Benjamin Franklin Papers

From Benjamin Franklin to Robert R. Livingston: Two Letters, 8 April 1782

To Robert R. Livingston: Two Letters

(I) LS,1 press copy of LS, and transcript: National Archives; copy: Library of Congress; (II) LS: New-York Historical Society; copy: Library of Congress


Passy, April 8. 1782.


Since my last2 an extraordinary Revolution has taken place in the Court of England. All the old Ministers are out and the Chiefs of the Opposition are in their Places. The News Papers that I send will give you the Names as correctly as we yet know them.

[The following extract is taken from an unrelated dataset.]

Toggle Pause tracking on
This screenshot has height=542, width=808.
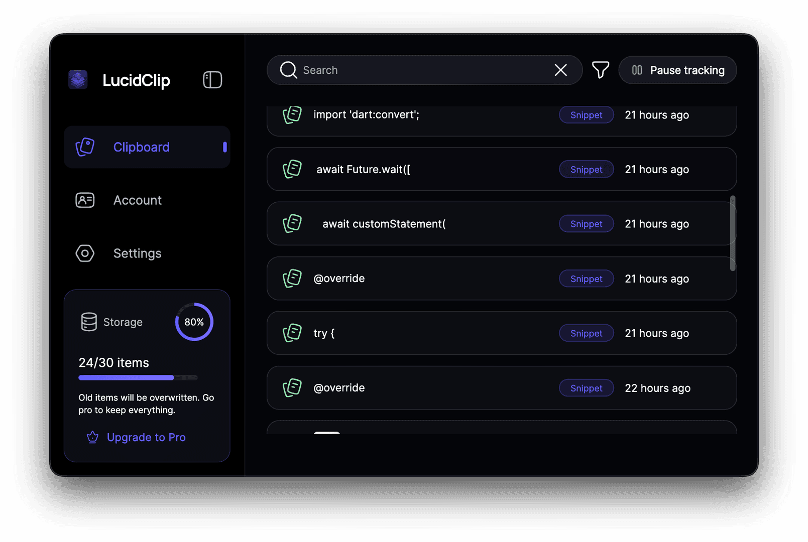click(677, 70)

Our last Advices mention their kissing Hands;3 but they had yet done nothing in their respective Offices, by which one might judge of their projected Measures; as whether they will ask a Peace of which they have great need, the Nation having of late suffered many Losses, Men grown extreamly scarce, and Lord North’s new Taxes proposed as Funds for the Loan meeting with great Opposition;4 or whether they will strive to find new Resources and obtain Allies to enable them to please the King and Nation by some vigorous Exertions against France, Spain & Holland. With regard to America, having while in Opposition carried the Vote for making no longer an offensive War with us, they seem to have tied their own Hands from acting against us. Their Predecessors had been tampering with this Court, for a separate Peace.5 The King’s Answer gave me great Pleasure. It will be sent to M. de la Luzerne and by him communicated to Congress.6 None of their Attempts to divide us met with the least Encouragement and I imagine the present Set will try other Measures.

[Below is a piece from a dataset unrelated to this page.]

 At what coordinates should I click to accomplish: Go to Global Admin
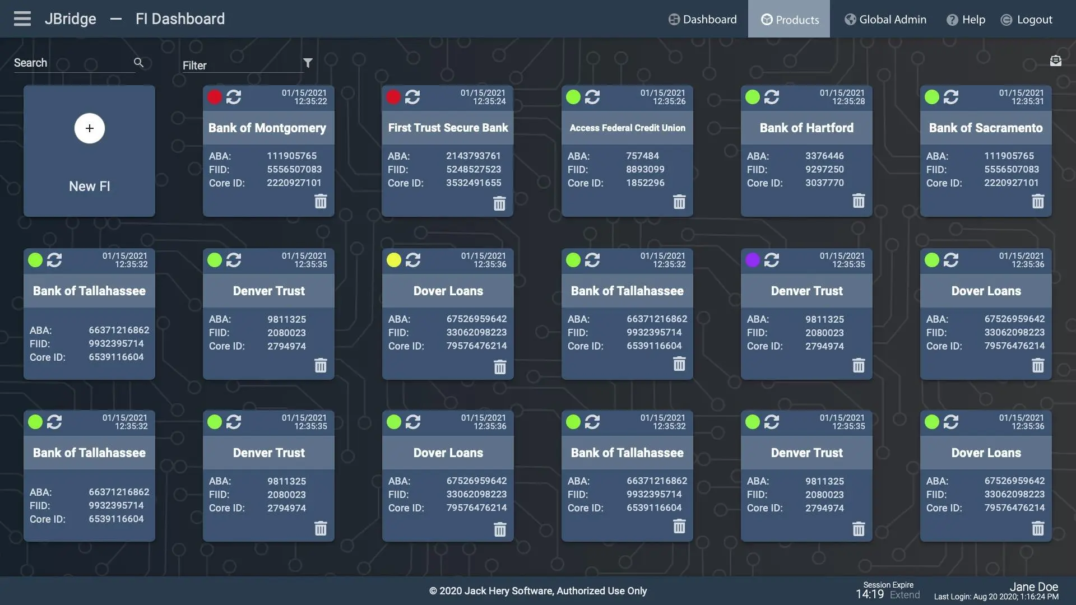[x=885, y=20]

My Letters from Holland give pleasing Accts. of the rapid Progress our Affairs are making in that Country. The Pacquet from Mr. Dumas which I forward with this will give you the Particulars.—7

M. Le Prince de Broglie will do me the favour of delivering this to you. He goes over to join the French Army, with the more Pleasure as it is employ’d in the Cause of Liberty, a Cause he loves, and in establishing the Interests of America a Country for which he has much regard and Affection. I recommend him earnestly to the Civilities & Services it may be in your Power to render him, and I request you would introduce him to the President of Congress and to the principal Members civil and Military.

Our excellent Friend the Marquis de la Fayette will sail in about three Weeks. By that time we may have more interesting Intelligence from England, and I shall write you fully.

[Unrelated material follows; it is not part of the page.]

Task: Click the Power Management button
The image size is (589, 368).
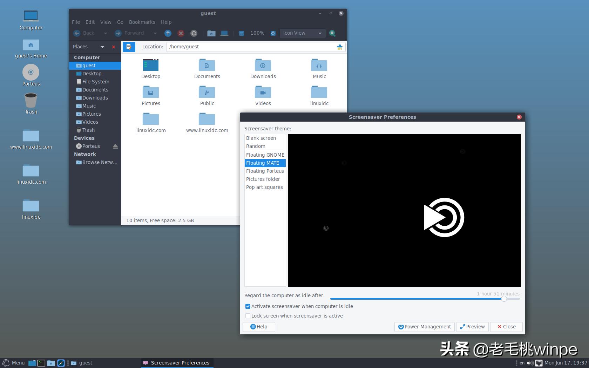Action: [x=424, y=327]
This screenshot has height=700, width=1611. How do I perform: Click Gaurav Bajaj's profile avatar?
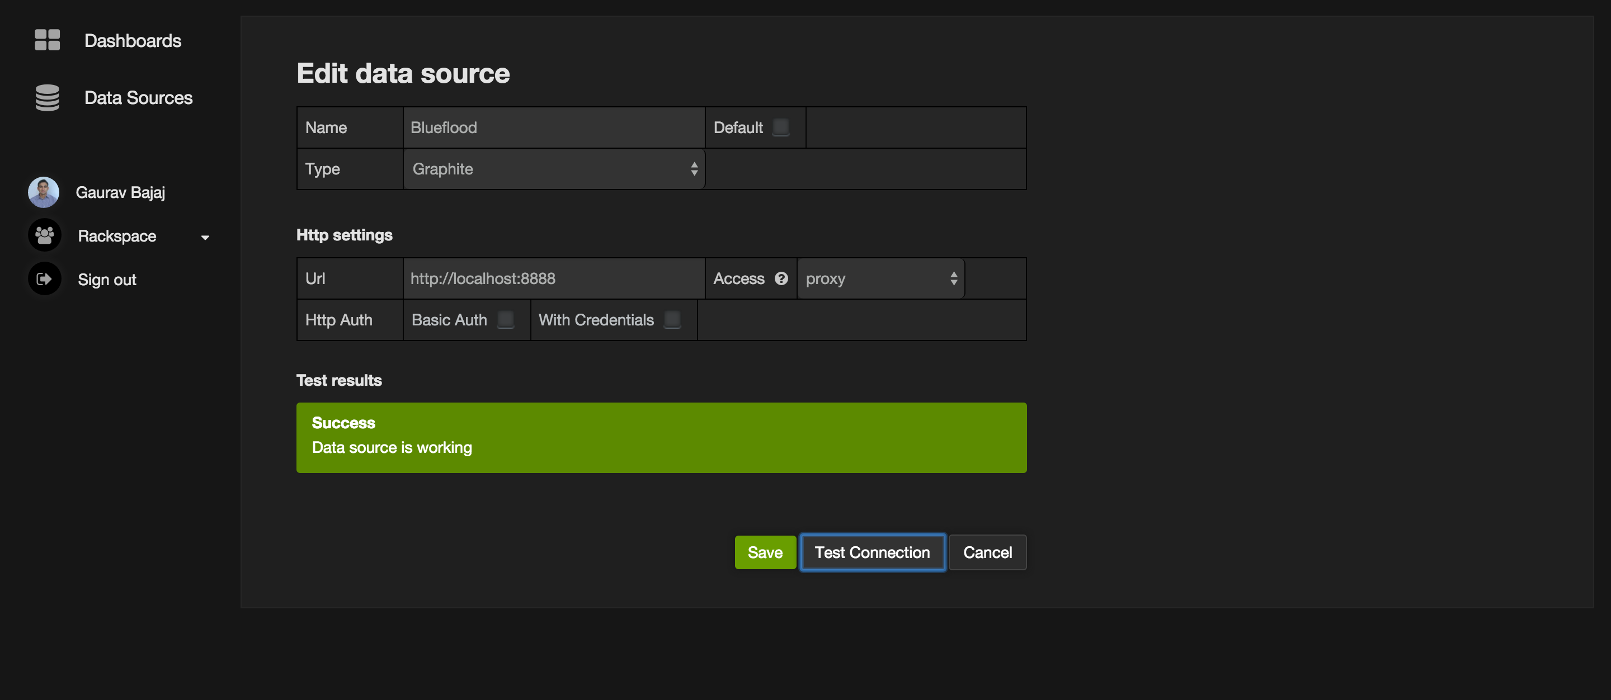[44, 192]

With great Esteem, I have the honour to be Sir, Your most obedient and most humble Servant

B Franklin

Honble. Robt. R. Livingston
No 6.


Passy, April 8. 1782.


M. le Comte de Segur, who will put this into your hands, is an amiable young Nobleman, of excellent Character, who goes over to fight for the American Cause under General Rochambeau. He is the Son of the Minister of War, our good and kind Friend. You will I am sure have a Pleasure in rendring him every Service and Civility in your Power; and I request you would introduce him to the President of Congress and the other principal Persons who may contribute by their Civilities to make his Residence in our Country agreable.8

I have the honour to be, with great Esteem, Sir, Your most obedient and most humble Servant

B Franklin

M. Robt. R. Livingston Esqe.

Endorsed: 8th. Apl. 1782 Docr Franklin private Letter

1The LS of both (I) and (II) are in L’Air de Lamotte’s hand, with the last seven words of the complimentary close by BF.

2Of March 30, above.

3Rockingham and his cabinet performed this ritual act of submission to the monarch when they assumed office on March 27: Alan Valentine, Lord North (2 vols., Norman, Okla., 1967), II, 319.

4At the end of February North, wishing to raise almost £800,000, proposed new or expanded taxes on property, bills of exchange, promissory notes, public entertainment, tea, beer, tobacco, salt, soap, and common carriers. Meanwhile, a consortium of bankers had proposed loaning the government £13,500,000: Fortescue, Correspondence of George Third, V, 371–2; Valentine, Lord North, II, 303.

5By sending Nathaniel Parker Forth to negotiate with the French government.

6Louis XVI refused to begin negotiations without the participation of his allies, as Vergennes informed La Luzerne on March 23: Giunta, Emerging Nation, I, 320–1.

7Dumas had sent a packet with his letter of March 29, above.

8La Luzerne introduced Ségur to Livingston, Morris, and Lincoln: Louis-Philippe, comte de Ségur, Mémoires ou souvenirs et anecdotes (3 vols., Paris, 1827), I, 353–4.